» **PAGE EXTRACT**
———
While I think the cover doesn’t say anything, it’s still an attractive cover. I think it almost works in making someone pick it up because they’ll be compelled by the image to find out what it is about. It’s ultimately a story about fitting in and about bullying, and it’s contemporary realistic. The paper bomb on the cover fits with a part of the story, and the title, Permanent Record, is about Badi, the main character.

The paperback edition of Permanent Record, available August 14, is a slight improvement on the original in that it grounds the story a bit more with a genre. You know it’s going to be a realistic novel because it features the lower-half of a trio of real people. It looks like so many other realistic YA titles out there that use stock images of people. I’m not entirely sure, though, I understand this particular stock image. The kids look like they’re going camping, not attending school deep inside Chicago proper. What’s interesting, though, is it looks almost like the two boys in the picture are people of color — it’s interesting because that’s a rarity but, unfortunately, we don’t get to see their faces to know if they really are. And since this is a story about a person of color, it would have been awesome to see that head-on. The font for the title, as well as Stella’s name, are a marked improvement from the hardcover. It looks like the blurb is gone from the paperback, as well.

For me, the winner is the paperback in this round. It looks more polished and tells a little more about the book itself.
———
» **GIVEN MATERIAL**
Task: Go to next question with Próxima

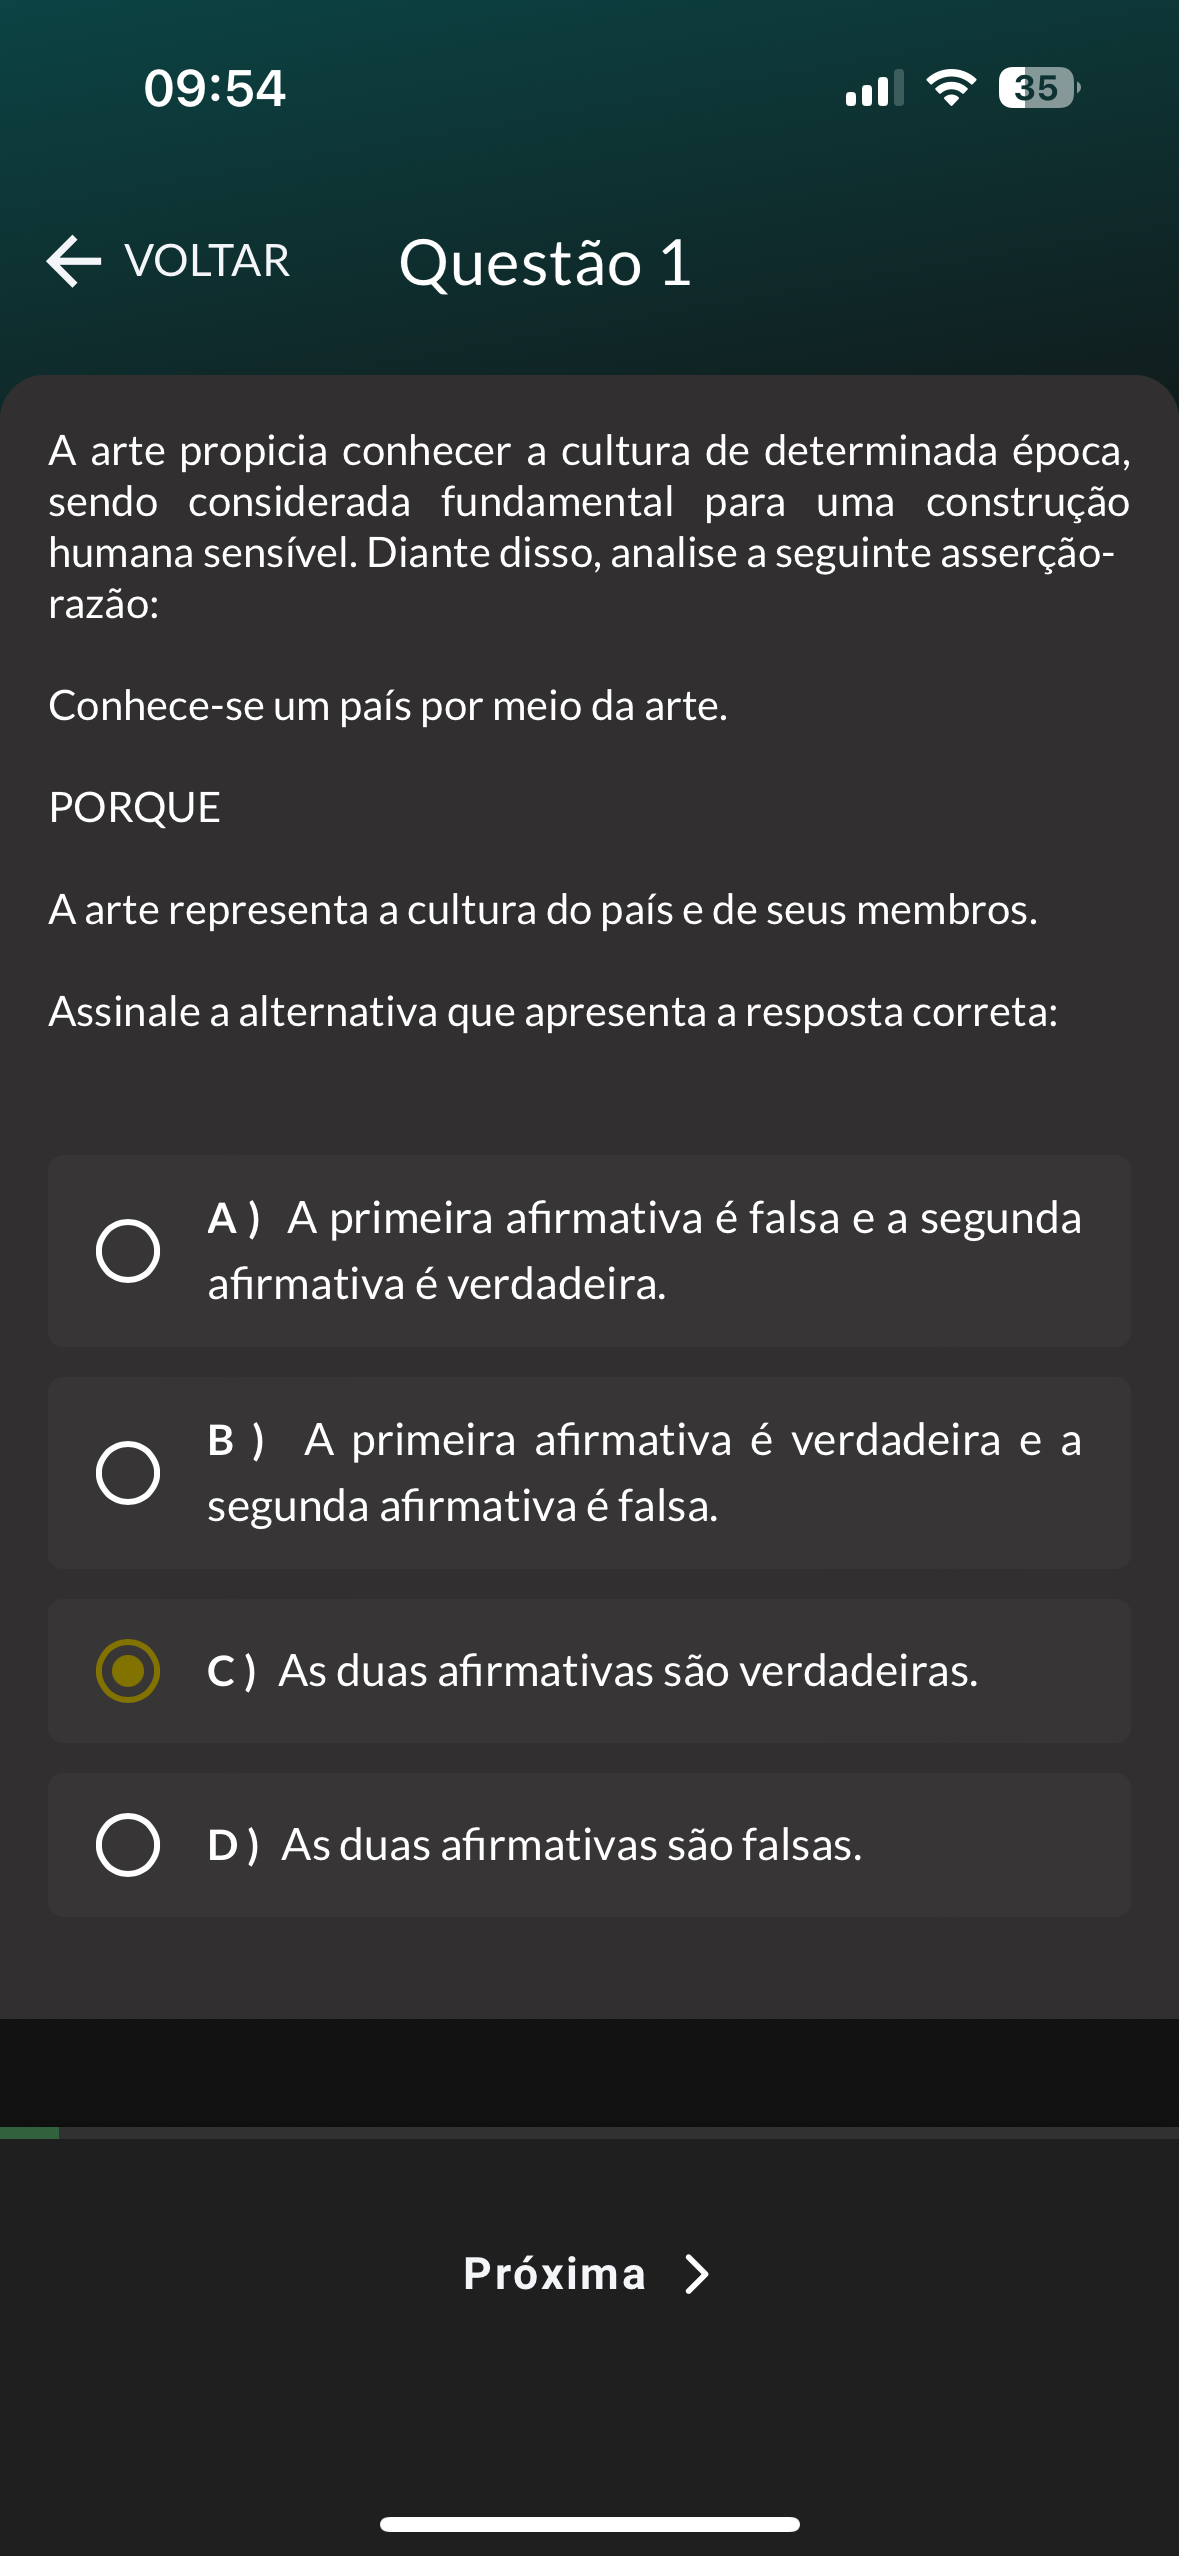Action: [555, 2273]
———
» **WHAT THE EXERCISE ASKS**
Translate this sentence from the book cover review into Spanish: "For me, the winner is the paperback in this round."

» **RESPONSE TO THIS EXERCISE**
Para mí, la ganadora de esta ronda es la edición de bolsillo.